## Task to complete
All lines below are to be transcribed exactly.
....................
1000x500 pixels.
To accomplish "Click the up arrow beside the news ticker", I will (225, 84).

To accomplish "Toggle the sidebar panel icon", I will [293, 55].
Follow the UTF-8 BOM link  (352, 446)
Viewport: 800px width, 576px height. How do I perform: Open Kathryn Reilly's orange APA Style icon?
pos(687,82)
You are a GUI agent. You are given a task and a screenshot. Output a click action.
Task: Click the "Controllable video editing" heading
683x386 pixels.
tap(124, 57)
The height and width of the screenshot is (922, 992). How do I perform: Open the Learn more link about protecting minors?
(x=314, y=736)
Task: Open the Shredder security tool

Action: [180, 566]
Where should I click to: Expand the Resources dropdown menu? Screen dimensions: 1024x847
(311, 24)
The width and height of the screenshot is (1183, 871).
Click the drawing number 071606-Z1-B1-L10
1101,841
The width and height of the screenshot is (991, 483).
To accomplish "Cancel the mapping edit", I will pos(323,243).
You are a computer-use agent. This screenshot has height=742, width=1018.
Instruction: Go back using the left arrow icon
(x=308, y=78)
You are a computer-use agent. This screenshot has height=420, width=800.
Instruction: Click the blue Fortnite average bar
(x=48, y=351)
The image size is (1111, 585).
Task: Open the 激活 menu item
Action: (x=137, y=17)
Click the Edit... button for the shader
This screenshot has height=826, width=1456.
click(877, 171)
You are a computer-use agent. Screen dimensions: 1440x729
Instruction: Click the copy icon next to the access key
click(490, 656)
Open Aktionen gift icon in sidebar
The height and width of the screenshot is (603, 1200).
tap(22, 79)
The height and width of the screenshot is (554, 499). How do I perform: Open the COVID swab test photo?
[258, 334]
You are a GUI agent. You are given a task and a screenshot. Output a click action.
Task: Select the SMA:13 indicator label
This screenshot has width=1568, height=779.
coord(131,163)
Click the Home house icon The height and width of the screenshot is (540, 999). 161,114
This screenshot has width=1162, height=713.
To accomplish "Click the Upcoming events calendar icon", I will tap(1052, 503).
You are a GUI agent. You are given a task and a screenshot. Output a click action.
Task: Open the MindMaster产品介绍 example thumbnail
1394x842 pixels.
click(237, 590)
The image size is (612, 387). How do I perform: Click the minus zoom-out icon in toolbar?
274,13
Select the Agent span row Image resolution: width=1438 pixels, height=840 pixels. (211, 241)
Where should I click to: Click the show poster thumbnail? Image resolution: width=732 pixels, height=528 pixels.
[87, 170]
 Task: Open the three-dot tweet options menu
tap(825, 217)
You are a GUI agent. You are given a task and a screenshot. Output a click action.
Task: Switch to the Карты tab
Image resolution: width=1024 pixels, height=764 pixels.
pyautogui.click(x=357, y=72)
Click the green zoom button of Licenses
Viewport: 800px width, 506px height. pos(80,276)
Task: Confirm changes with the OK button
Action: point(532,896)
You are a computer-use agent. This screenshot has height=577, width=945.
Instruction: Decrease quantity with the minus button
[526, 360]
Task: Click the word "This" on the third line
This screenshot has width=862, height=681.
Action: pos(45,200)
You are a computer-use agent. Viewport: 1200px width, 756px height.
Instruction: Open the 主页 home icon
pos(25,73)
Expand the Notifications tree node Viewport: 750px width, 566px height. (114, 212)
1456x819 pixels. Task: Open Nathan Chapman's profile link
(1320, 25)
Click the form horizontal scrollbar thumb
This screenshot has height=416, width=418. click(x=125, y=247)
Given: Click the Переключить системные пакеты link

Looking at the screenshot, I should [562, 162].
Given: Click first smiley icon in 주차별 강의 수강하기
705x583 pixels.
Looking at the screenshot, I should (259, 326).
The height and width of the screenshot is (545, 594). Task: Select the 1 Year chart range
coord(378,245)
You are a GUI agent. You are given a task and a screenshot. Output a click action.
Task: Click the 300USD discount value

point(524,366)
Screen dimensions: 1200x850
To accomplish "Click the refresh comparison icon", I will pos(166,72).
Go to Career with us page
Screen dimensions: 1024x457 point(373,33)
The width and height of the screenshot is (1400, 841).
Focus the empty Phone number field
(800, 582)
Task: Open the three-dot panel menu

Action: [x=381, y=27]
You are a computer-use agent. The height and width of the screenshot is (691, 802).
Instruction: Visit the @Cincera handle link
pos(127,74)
....................
## Response below
1000x500 pixels.
To accomplish "Click the up arrow beside the news ticker", I will (225, 84).

To accomplish "Toggle the sidebar panel icon", I will [293, 55].
Follow the UTF-8 BOM link  (352, 446)
Viewport: 800px width, 576px height. How do I perform: Open Kathryn Reilly's orange APA Style icon?
pos(687,82)
You are a GUI agent. You are given a task and a screenshot. Output a click action.
Task: Click the "Controllable video editing" heading
683x386 pixels.
tap(124, 57)
The height and width of the screenshot is (922, 992). How do I perform: Open the Learn more link about protecting minors?
(x=314, y=736)
Task: Open the Shredder security tool

Action: [180, 566]
Where should I click to: Expand the Resources dropdown menu? Screen dimensions: 1024x847
(311, 24)
The width and height of the screenshot is (1183, 871).
Click the drawing number 071606-Z1-B1-L10
1101,841
The width and height of the screenshot is (991, 483).
To accomplish "Cancel the mapping edit", I will pos(323,243).
You are a computer-use agent. This screenshot has height=742, width=1018.
Instruction: Go back using the left arrow icon
(x=308, y=78)
You are a computer-use agent. This screenshot has height=420, width=800.
Instruction: Click the blue Fortnite average bar
(x=48, y=351)
The image size is (1111, 585).
Task: Open the 激活 menu item
Action: (x=137, y=17)
Click the Edit... button for the shader
This screenshot has height=826, width=1456.
click(877, 171)
You are a computer-use agent. Screen dimensions: 1440x729
Instruction: Click the copy icon next to the access key
click(490, 656)
Open Aktionen gift icon in sidebar
The height and width of the screenshot is (603, 1200).
tap(22, 79)
The height and width of the screenshot is (554, 499). How do I perform: Open the COVID swab test photo?
[258, 334]
You are a GUI agent. You are given a task and a screenshot. Output a click action.
Task: Select the SMA:13 indicator label
This screenshot has width=1568, height=779.
coord(131,163)
Click the Home house icon The height and width of the screenshot is (540, 999). 161,114
This screenshot has width=1162, height=713.
To accomplish "Click the Upcoming events calendar icon", I will tap(1052, 503).
You are a GUI agent. You are given a task and a screenshot. Output a click action.
Task: Open the MindMaster产品介绍 example thumbnail
1394x842 pixels.
click(237, 590)
The image size is (612, 387). How do I perform: Click the minus zoom-out icon in toolbar?
274,13
Select the Agent span row Image resolution: width=1438 pixels, height=840 pixels. (211, 241)
Where should I click to: Click the show poster thumbnail? Image resolution: width=732 pixels, height=528 pixels.
[87, 170]
 Task: Open the three-dot tweet options menu
tap(825, 217)
You are a GUI agent. You are given a task and a screenshot. Output a click action.
Task: Switch to the Карты tab
Image resolution: width=1024 pixels, height=764 pixels.
pyautogui.click(x=357, y=72)
Click the green zoom button of Licenses
Viewport: 800px width, 506px height. pos(80,276)
Task: Confirm changes with the OK button
Action: point(532,896)
You are a computer-use agent. This screenshot has height=577, width=945.
Instruction: Decrease quantity with the minus button
[526, 360]
Task: Click the word "This" on the third line
This screenshot has width=862, height=681.
Action: pos(45,200)
You are a computer-use agent. Viewport: 1200px width, 756px height.
Instruction: Open the 主页 home icon
pos(25,73)
Expand the Notifications tree node Viewport: 750px width, 566px height. (114, 212)
1456x819 pixels. Task: Open Nathan Chapman's profile link
(1320, 25)
Click the form horizontal scrollbar thumb
This screenshot has height=416, width=418. click(x=125, y=247)
Given: Click the Переключить системные пакеты link

Looking at the screenshot, I should [562, 162].
Given: Click first smiley icon in 주차별 강의 수강하기
705x583 pixels.
Looking at the screenshot, I should (259, 326).
The height and width of the screenshot is (545, 594). Task: Select the 1 Year chart range
coord(378,245)
You are a GUI agent. You are given a task and a screenshot. Output a click action.
Task: Click the 300USD discount value

point(524,366)
Screen dimensions: 1200x850
To accomplish "Click the refresh comparison icon", I will pos(166,72).
Go to Career with us page
Screen dimensions: 1024x457 point(373,33)
The width and height of the screenshot is (1400, 841).
Focus the empty Phone number field
(800, 582)
Task: Open the three-dot panel menu

Action: [x=381, y=27]
You are a computer-use agent. The height and width of the screenshot is (691, 802).
Instruction: Visit the @Cincera handle link
pos(127,74)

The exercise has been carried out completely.